Op 11 maart 2016 heeft de wrakingskamer van de Rechtbank Midden-Nederland een beslissing genomen op een wrakingsverzoek van een besloten vennootschap met beperkte aansprakelijkheid, vertegenwoordigd door advocaat mr. J. van Ravenhorst. Het wrakingsverzoek was gericht tegen mr. D.C.P.M. Straver, de behandelend rechter in een kort gedingprocedure. Verzoeksters voerden aan dat de rechter geen kennis had genomen van tijdig ingediende producties, wat leidde tot een schending van de onpartijdigheid. De mondelinge behandeling van het wrakingsverzoek vond plaats op 4 maart 2016, waarbij ook belanghebbenden en hun advocaat aanwezig waren.

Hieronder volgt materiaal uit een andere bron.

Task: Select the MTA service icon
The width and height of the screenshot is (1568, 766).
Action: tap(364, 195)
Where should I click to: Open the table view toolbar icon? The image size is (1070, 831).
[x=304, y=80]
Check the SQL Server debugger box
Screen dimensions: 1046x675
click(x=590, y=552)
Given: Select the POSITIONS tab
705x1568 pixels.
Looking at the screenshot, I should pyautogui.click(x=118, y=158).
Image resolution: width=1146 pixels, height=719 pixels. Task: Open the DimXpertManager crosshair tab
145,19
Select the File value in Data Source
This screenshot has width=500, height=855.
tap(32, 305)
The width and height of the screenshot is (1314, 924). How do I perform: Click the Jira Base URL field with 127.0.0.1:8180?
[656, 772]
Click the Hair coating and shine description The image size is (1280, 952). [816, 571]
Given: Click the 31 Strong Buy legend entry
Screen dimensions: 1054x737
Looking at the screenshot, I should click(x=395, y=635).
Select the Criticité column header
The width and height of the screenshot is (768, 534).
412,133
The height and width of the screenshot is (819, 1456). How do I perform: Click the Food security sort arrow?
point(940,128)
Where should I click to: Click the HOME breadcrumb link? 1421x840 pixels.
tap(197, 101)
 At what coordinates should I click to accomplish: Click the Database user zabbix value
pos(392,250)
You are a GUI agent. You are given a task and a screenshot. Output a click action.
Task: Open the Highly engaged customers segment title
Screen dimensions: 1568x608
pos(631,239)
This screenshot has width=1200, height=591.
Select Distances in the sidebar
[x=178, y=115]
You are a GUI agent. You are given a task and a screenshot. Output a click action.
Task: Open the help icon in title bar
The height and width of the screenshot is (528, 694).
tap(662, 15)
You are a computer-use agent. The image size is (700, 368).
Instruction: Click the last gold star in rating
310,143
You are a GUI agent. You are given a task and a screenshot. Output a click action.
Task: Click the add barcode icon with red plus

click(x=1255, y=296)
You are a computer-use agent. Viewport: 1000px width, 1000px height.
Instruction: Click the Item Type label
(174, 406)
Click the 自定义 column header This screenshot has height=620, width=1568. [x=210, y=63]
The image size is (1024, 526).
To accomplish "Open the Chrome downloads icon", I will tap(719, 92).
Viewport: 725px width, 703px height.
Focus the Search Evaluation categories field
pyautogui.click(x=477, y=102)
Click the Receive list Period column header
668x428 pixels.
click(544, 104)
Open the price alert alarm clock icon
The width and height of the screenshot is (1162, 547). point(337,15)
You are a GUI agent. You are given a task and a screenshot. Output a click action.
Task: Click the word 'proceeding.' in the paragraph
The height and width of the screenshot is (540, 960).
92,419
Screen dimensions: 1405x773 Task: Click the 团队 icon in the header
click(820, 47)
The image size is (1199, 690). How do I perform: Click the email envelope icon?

De wrakingskamer beoordeelde of het wrakingsverzoek tijdig was ingediend en of er sprake was van feiten die de vrees voor partijdigheid van de rechter objectief gerechtvaardigd maakten. De rechter voerde aan dat het verzoek niet onverwijld was ingediend en dat verzoeksters geen concrete feiten hadden aangedragen die haar partijdigheid konden onderbouwen. De wrakingskamer oordeelde dat het verzoek niet tardief was, omdat verzoeksters pas na de zitting hun gevoelens over de rechter konden bespreken met hun advocaat.
Na beoordeling van de aangevoerde feiten concludeerde de wrakingskamer dat er geen objectieve aanwijzingen waren voor een gebrek aan onpartijdigheid van de rechter. De wrakingskamer verklaarde het verzoek tot wraking ongegrond en droeg de griffier op om deze beslissing aan alle betrokken partijen toe te zenden. De procedure in de hoofdzaak zal worden voortgezet in de stand waarin deze zich bevond op het moment van de schorsing.